Jack: What I see, and what is so great about it, is that every show is so radically different, depending on who is running it. Which is my favorite thing about it: there’s a show for anyone. There’s our show at Isley, which is pretty structured. We run it as a standard mic, with the randomness being the ‘Fuck it Bucket.’ But then you have things like Basic City [Beer Co]. Their open mic, which is our sister mic, which runs every other Wednesday. Theirs is just chaos incarnate.
Will: It’s so much fun.
Jack: So much fun.
Will: It’s the best.
Jack: It’s the best way for a comedian to work on their crowd work, be able to work on the fly and be snappy. Because if you are not doing well, Monty and Tyler, who run that show, will roast the hell out of you, And that is hysterical.
Will: You ever listen to or seen Kill Tony?
Gabe: Yeah, I know Kill Tony.
Will: That’s exactly what it is. It’s Richmond’s own Kill Tony, which is Basic City Open Mic.
Jack: We freaking love those guys. They are absolutely amazing.
Will: They’re so funny.
Jack: And then of course there’s any of the Traverse Comedy shows Mary Jane French is putting on.
Will: She does a thousand different shows.
Jack: There’s veteran comics, like Alan Vann, that are bringing back Ipanema, as well as Jacob McFadden that brought back Home Sweet Home.

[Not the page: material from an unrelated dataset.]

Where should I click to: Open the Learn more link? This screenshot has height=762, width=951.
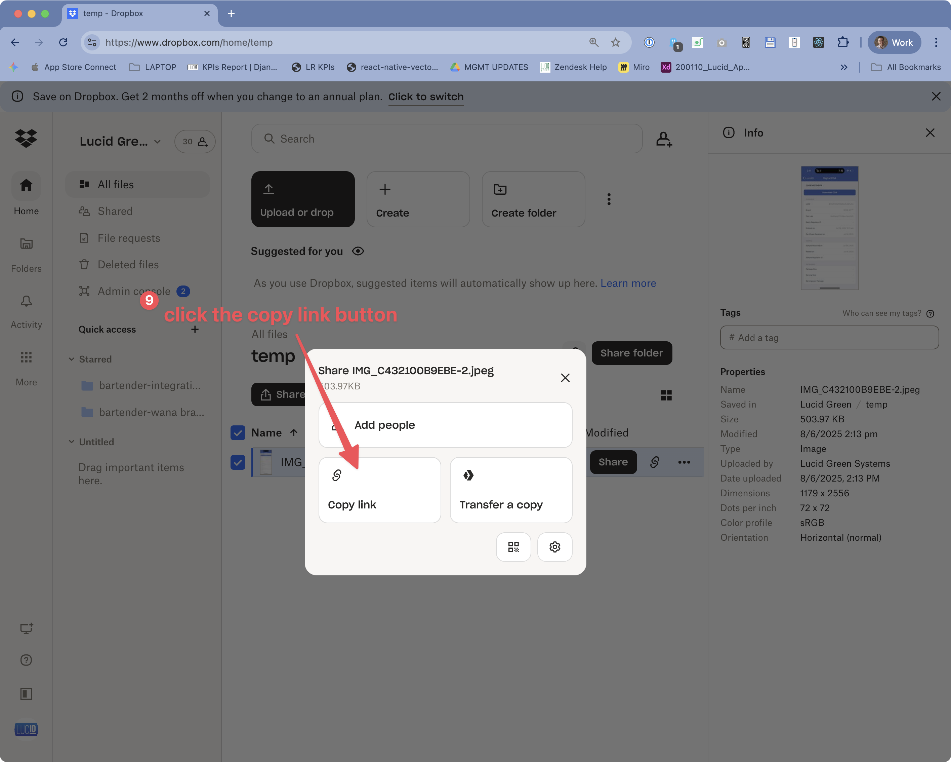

Will: MJ, from my knowledge, was also part of the Richmond scene but left, but now they came back. And now they have a show at Bottoms Up Pizza and brought shows to both Strangeways Brewing [locations]. Back to your original question: I have never seen a comedy community this open and this inviting.
Jack: After the quarantine, everyone just wants to have fun again. The scene has really blown up. We have so many great new comics that have shown up. The fact that Sandman is specifically here can really open people up. They can record their sets there; it acts as a good foot in the door to expand outward. And I’m really glad to see that Richmond has that. Before, this was a city where you got good here and then you left. And you went to DC, or New York, or somewhere you can get more national recognition. I’m hoping that with The Summer of Comedy, we can drive it home that this is really a comedy city.

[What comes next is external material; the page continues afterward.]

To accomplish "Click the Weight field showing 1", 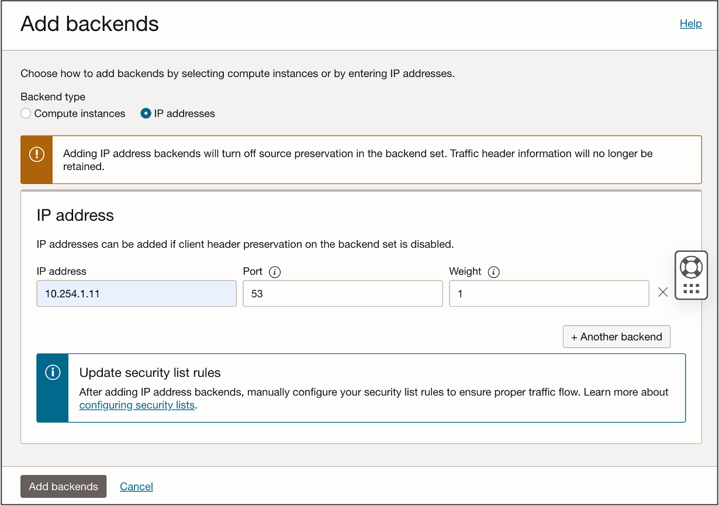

If you were seeking Richmond comedy, it’s happening as we speak. Standup specials are amazing (I’ve watched a few recently that really blew me away), but nothing beats seeing it live. You can catch The Summer of Comedy series, hosted by Jack Parker and Will Minor, on the last Tuesday every month at Bingo Beer Co, located at 2900 W. Broad St. The next edition takes place on May 24 and starts at 7pm. The whole show is stacked up with other showrunners hosting their own mics, so if you’re looking to laugh or to network, this is the show for you. I also hear they have a ‘ginger special’ cooking in June. Get in there.